Este viernes, familiares, sobrevivientes y amigos volvieron a reunirse en la llamada “zona cero”, el lugar donde aquella noche del 8 de abril de 2025 se convirtió en tragedia mientras el merenguero Rubby Pérez amenizaba una de las tradicionales fiestas de los lunes.
Allí, entre velones, flores, fotografías y lágrimas contenidas, los nombres de las víctimas volvieron a escucharse uno por uno, como una forma de impedir que el tiempo los convierta en cifras.
Las cifras que dejó el dolor
Detrás de cada número hay una historia interrumpida:
- 236 personas fallecieron tras el colapso del techo.
- Más de 180 personas resultaron heridas.
- 174 niños y adolescentes quedaron huérfanos.
- De esos menores, 34 perdieron a ambos padres.
- El Gobierno tuvo que intervenir más de 230 hogares afectados para asistencia psicológica y económica.
- El país vivió varios días de duelo nacional decretados por el presidente Luis Abinader.

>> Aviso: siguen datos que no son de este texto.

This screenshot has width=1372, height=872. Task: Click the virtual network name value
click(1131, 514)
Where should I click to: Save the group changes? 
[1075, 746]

Pero la herida más profunda no aparece en los informes oficiales. Está en las sillas vacías, en los cumpleaños sin celebrar y en los niños que crecieron demasiado rápido después de aquella madrugada.
Una tragedia anunciada
Con el paso de los meses, las investigaciones comenzaron a revelar detalles que aumentaron la indignación social. Testimonios de empleados, sobrevivientes y expertos apuntaron a señales previas de deterioro estructural, filtraciones y desprendimientos en el techo del local.
El Ministerio Público sostiene que existió negligencia y falta de intervención preventiva en la estructura del centro nocturno. Incluso, trece meses después del desastre, las autoridades arrestaron a los propietarios Antonio y Maribel Espaillat bajo acusaciones vinculadas al caso.
Para muchos familiares, sin embargo, el proceso judicial avanza con lentitud.
“Lo que queremos es justicia, no discursos”, repetían algunos de los asistentes durante el acto conmemorativo realizado en silencio y bajo un ambiente cargado de dolor.
La noche que cambió al país
La tragedia del Jet Set no solo estremeció por la magnitud de las víctimas, sino por lo que representaba ese lugar en la vida nocturna dominicana. Durante décadas, el establecimiento fue símbolo de fiesta, música y encuentro generacional.
- Allí coincidían empresarios, artistas, deportistas, empleados y familias enteras.

Esa madrugada, el país perdió figuras conocidas, entre ellas el exbeisbolista Octavio Dotel, la gobernadora Nelsy Cruz y el propio Rubby Pérez, cuya voz quedó silenciada entre los escombros.
Trece meses después
Hoy, en la zona cero, ya no quedan sirenas ni brigadas de rescate. Solo flores secas, fotografías protegidas por plástico y mensajes escritos a mano que se niegan a desaparecer.
Trece meses después, el Jet Set sigue siendo más que una tragedia: es una herida abierta en la memoria colectiva dominicana.
Y mientras las familias continúan esperando respuestas definitivas, hay algo que permanece intacto entre los escombros invisibles del tiempo: la exigencia de justicia para quienes nunca regresaron a casa.